UTILIZATION OF SERVICE: Data are provided on the number of visits and the number of days attributable to each mandated benefit for the year. The group data was held to be more reliable than the individual contract data. The average number of visits per contract for lymphedema treatment was 0.09, and the average number of days per contract was 0.01. [Table 7]
PREMIUM IMPACT: Companies are required to use actual claim experience and other relevant actuarial information to determine the premium impact of each mandated benefit. The estimated premium impact of the lymphedema mandate ranged 0.27% to 0.56% of the overall average contract premium on individual contracts, and 0.12% to 0.25% on HMO contracts. It is not possible to explain why the estimated premium impacts are so much greater than the actual claims experience.
MANDATE ANALYSES IN OTHER STATES: A 2004 analysis of a similar Massachusetts bill estimated per member per month costs of $0.03 for coverage of lymphedema treatment. In 2005 the California Health Benefits Review Program estimated an increase of 0.0003% or $0.01 per person per year for implementing AB-213 Liu. None of these analyses accounted for significant avoided costs due to reduced infection that could be passed on to the customer as REDUCED premiums.
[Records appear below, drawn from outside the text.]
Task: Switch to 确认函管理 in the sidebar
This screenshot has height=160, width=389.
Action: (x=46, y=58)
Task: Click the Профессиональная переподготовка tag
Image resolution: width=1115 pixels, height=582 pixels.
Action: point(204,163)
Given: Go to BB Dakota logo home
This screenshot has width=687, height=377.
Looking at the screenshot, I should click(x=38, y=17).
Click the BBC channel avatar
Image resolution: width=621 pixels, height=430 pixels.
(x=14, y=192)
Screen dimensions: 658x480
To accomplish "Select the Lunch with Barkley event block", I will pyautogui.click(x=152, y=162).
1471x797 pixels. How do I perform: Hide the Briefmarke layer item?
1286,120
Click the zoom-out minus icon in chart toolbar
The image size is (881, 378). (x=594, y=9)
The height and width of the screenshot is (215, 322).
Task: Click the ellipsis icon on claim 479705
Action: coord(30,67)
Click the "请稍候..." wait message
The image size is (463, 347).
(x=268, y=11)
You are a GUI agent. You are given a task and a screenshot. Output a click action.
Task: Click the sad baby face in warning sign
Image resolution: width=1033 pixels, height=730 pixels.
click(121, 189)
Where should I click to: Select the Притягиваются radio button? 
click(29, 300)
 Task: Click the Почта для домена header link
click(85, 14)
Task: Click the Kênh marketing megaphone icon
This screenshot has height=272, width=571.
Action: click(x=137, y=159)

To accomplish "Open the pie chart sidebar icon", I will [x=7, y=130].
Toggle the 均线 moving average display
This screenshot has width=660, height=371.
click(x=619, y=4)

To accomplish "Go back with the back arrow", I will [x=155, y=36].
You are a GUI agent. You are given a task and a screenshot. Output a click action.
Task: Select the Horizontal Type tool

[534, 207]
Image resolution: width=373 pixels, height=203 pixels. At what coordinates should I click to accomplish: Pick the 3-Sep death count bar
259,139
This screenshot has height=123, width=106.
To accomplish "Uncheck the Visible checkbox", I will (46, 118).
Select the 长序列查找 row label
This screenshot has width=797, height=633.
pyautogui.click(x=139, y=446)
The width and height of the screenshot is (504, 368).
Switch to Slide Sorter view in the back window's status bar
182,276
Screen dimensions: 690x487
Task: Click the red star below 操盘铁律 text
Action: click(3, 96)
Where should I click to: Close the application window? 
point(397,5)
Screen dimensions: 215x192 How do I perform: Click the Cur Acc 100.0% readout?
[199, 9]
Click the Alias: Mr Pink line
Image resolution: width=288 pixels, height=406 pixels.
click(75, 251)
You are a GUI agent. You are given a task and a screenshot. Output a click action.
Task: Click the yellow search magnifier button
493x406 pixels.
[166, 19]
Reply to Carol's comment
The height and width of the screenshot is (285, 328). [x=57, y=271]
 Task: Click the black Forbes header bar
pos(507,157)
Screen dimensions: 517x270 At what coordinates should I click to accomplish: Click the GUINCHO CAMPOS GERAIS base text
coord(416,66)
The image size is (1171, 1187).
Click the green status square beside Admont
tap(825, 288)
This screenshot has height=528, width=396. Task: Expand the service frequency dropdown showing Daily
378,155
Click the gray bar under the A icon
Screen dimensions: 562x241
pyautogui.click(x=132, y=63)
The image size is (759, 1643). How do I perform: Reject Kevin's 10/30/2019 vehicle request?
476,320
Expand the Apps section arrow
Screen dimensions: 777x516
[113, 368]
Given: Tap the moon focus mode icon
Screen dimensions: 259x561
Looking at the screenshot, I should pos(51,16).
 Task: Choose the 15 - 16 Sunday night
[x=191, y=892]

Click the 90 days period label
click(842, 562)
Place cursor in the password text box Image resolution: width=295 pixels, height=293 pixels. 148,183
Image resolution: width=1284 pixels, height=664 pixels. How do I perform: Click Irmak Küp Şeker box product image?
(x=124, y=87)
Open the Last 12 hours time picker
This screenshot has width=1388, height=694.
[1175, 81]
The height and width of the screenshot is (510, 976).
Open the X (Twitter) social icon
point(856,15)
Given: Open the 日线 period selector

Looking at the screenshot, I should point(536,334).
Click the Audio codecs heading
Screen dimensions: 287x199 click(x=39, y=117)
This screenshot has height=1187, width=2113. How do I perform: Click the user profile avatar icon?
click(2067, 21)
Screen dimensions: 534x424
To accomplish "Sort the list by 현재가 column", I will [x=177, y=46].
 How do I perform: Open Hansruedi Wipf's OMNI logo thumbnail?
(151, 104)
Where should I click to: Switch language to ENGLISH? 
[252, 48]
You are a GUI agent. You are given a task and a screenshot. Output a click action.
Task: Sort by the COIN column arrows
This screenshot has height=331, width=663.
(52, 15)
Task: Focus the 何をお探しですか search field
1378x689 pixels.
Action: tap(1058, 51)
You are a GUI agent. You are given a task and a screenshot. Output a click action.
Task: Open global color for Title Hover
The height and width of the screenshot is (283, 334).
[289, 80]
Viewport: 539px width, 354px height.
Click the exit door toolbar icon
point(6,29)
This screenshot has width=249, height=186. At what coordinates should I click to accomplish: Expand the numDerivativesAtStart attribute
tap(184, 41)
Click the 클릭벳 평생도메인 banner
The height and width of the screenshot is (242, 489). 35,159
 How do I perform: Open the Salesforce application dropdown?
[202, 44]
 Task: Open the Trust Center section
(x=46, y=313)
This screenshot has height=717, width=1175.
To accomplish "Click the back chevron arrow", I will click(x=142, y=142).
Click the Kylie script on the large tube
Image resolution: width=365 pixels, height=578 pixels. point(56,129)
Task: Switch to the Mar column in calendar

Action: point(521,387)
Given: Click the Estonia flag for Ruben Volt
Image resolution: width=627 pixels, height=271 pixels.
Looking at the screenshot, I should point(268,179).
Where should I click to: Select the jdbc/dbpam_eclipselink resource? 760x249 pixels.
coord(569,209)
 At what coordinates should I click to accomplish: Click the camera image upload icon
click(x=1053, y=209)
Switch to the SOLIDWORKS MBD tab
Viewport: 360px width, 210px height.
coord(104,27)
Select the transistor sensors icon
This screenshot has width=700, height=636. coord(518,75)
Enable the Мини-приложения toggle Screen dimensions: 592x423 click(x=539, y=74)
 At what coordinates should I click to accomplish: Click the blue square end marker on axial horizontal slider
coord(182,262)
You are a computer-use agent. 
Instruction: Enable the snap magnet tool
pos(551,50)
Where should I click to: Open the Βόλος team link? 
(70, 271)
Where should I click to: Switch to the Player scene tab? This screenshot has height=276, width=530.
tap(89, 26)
CONCLUSIONS: An upper bound on the costs of implementing a lymphedema treatment mandate can be estimated using the actual claims data in Virginia, where a lymphedema mandate has been law since January 1, 2004. It is an upper bound since: 1) the estimated premium increases are many times the actual claims experience for the years analyzed; 2) the reported claims experience represents the total lymphedema treatment claims instead of the incremental increase due to the mandate, and; 3) the reduction in total claim costs due to resulting lower cellulitis rates are not used to reduce estimated premiums.